◆ INPUT MATERIAL ◆
┏━━

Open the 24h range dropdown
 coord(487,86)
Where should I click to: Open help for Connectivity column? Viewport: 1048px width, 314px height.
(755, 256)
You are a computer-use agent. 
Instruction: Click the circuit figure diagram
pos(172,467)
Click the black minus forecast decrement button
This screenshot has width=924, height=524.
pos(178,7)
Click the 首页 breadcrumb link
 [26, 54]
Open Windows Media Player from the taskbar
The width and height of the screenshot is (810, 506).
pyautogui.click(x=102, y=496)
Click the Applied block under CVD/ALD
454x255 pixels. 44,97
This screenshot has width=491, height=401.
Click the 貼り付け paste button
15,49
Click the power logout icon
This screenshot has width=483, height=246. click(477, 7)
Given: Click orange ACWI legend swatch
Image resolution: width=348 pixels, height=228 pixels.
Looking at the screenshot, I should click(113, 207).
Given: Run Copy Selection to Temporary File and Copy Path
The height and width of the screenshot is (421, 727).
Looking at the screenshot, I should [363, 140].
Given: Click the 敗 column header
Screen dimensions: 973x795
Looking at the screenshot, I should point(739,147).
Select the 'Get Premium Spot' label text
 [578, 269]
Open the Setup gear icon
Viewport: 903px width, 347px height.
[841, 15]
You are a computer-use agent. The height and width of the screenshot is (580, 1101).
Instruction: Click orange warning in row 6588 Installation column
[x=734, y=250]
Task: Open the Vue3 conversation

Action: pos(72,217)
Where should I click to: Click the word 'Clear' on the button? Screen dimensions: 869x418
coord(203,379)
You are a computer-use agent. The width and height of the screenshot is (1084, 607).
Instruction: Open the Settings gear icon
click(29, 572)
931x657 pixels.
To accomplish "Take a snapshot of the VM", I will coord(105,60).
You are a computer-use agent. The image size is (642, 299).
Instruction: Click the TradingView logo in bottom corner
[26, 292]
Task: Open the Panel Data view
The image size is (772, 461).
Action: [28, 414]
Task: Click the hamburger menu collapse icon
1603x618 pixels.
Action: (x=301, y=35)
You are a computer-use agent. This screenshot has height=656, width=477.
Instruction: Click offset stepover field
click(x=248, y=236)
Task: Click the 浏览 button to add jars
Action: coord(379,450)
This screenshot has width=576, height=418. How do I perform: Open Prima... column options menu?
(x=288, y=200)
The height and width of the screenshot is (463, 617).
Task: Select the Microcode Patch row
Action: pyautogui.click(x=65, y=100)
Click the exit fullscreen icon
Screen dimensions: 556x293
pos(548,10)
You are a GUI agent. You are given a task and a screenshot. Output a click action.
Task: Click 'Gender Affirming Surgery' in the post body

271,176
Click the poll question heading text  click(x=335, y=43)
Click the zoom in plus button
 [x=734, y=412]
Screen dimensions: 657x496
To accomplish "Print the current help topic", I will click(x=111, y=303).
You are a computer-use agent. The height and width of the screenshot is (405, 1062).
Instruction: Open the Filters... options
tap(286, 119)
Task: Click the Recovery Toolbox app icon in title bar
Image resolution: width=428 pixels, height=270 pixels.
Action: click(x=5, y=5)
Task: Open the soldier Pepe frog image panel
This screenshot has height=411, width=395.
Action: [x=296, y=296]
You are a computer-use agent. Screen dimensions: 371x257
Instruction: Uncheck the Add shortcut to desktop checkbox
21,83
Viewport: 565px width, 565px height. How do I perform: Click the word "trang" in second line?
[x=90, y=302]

┗━━

◆ ASSIGNMENT ◆
Print exactly the lines above, between the one holding "Task: Click the Recovery" and the one holding "You are a computer-use agent. Screen", inclusive, and nothing besides.

◆ RESPONSE TO THE TASK ◆
Task: Click the Recovery Toolbox app icon in title bar
Image resolution: width=428 pixels, height=270 pixels.
Action: click(x=5, y=5)
Task: Open the soldier Pepe frog image panel
This screenshot has height=411, width=395.
Action: [x=296, y=296]
You are a computer-use agent. Screen dimensions: 371x257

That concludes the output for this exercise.